MaxQuant and Proteome Discoverer output files

ProteoSign gets MaxQuant (MQ) and Proteome Discoverer (PD) files as input to produce quality plots and perform differential analysis using LIMMA. MQ gives us many comprehensive output files including spreadsheet files that describe the identified proteins and their abundances. The output tables are located in the txt folder that is produced by MQ, the two files that PS uses are proteinGroups and evidence. evidence is a table file in which each row corresponds to a different peptide detected in possibly different variations such as different charge states. proteinGroups on the other hand contains information about the proteins detected in the samples and their respective calculated abundances.
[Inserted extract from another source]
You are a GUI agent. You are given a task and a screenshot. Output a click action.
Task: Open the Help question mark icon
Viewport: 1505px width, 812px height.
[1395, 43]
PS combines information from both these files to perform a statistical analysis using LIMMA. In contrast proteome discoverer is a proprietary program that returns a result table to the user and does not save text files automatically as MQ does. However at the end of an analysis PD shows a report that can be saved with the export -> to text command. Comprehensive instructions on how to do so is provided on the fly in PS.

Quality testing and post processing - ProteoSign’s output

PS runs a statistical analysis on your data using the power of LIMMA a powerful statistical package used mainly for microarray data. The results are a bunch of high quality plots and a results spreadsheet that shows the log2 ratio between every combination of conditions for each protein and a p-value for the statistical significance of that. The spreadsheet also provides many more information concerning the times a protein was found in each replicate, the intensity of the protein in each condition an replicate and the log fold ratio in each replicate. The result plots are well documented statistical plots. For each condition combination a volcano plot is provided that shows the log fold ratio plotted against the respective p value for each protein. A typical volcano plot Proteins on the sides are up or down regulated respectively and the higher a protein is found the higher its statistical significance. An MA plot plots the binary logarithm of the abundance ratio against the average log intensity of each proteins in all replicates. MA plots are excelent for quality testing since they should normally be symmetrical to the x axis as seen below. A typical MA plot A unique matrix plot is also provided: each tile in the diagonal represents a different replicate and shows the distribution of the log ratios of all the proteins in the replicate. Each tile below them show a scatter plot of all proteins identified in the respective combination of replicates (for example the scatter plot below replicate 1 and on the left of replicate 2 show the scatterplot of proteins in replicates 1 and 2). This should be more or less symmetrical around the y=x axis and proteins should be mostly located close this axis depicting low replication variation. The symmetrical tile shows the corresponding pearson R that should be near 1 depicting low variation as well. A typical matrix plot Some other plots are also produced emerging from LIMMA itself.